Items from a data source
━━━━━━━━━━━━━━━━

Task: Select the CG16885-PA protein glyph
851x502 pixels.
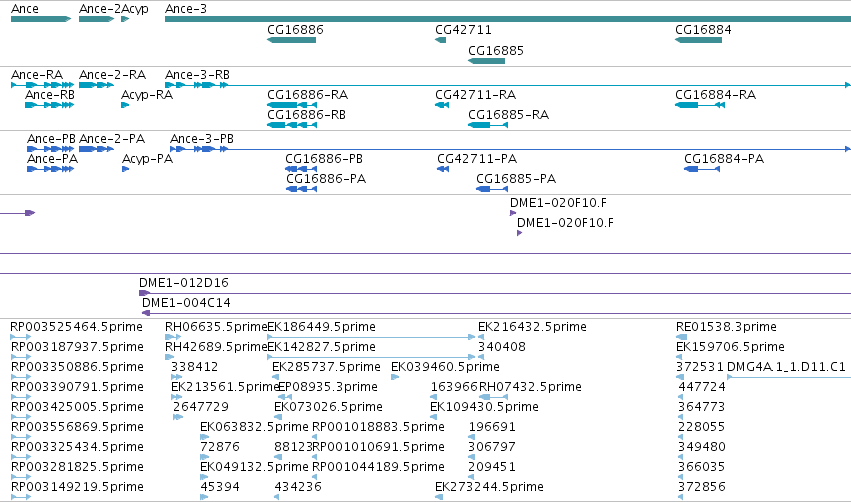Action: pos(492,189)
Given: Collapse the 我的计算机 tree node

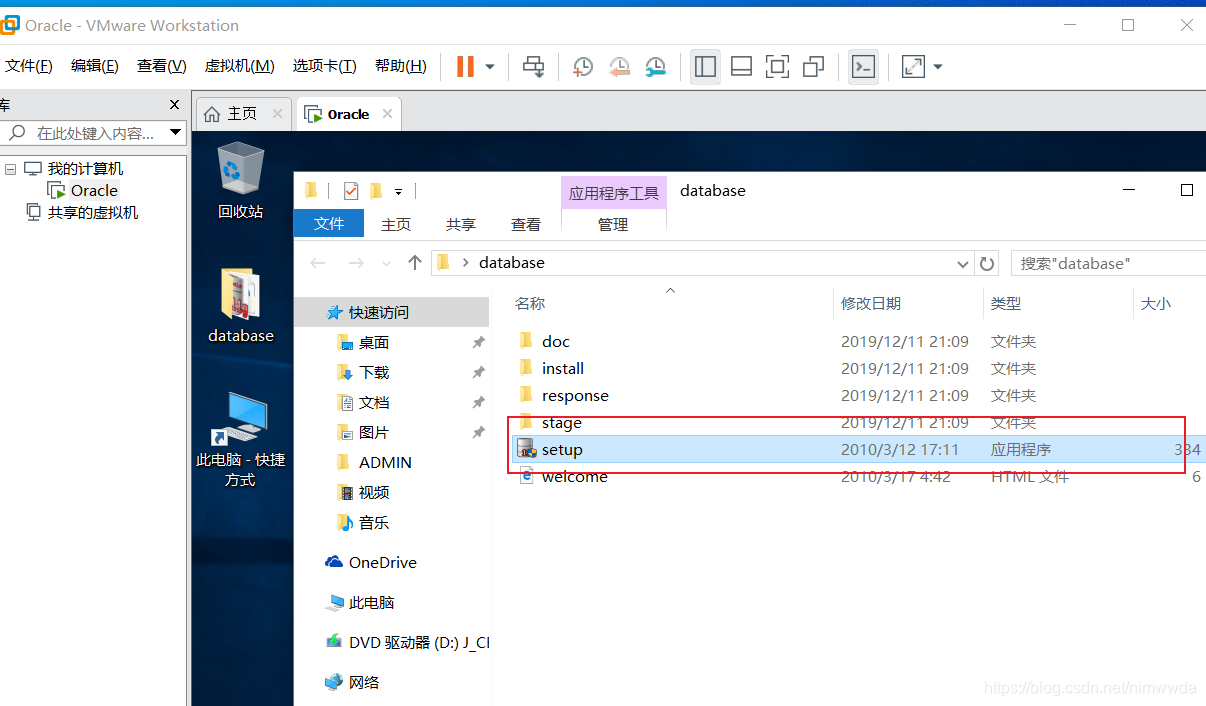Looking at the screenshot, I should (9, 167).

━━━━━━━━━━━━━━━━

# [WHAT YOU NEED TO DO]
Reproduce every record above exactly, but leave out the pictures.

# [RESPONSE AREA]
Task: Select the CG16885-PA protein glyph
851x502 pixels.
Action: pos(492,189)
Given: Collapse the 我的计算机 tree node

Looking at the screenshot, I should (9, 167).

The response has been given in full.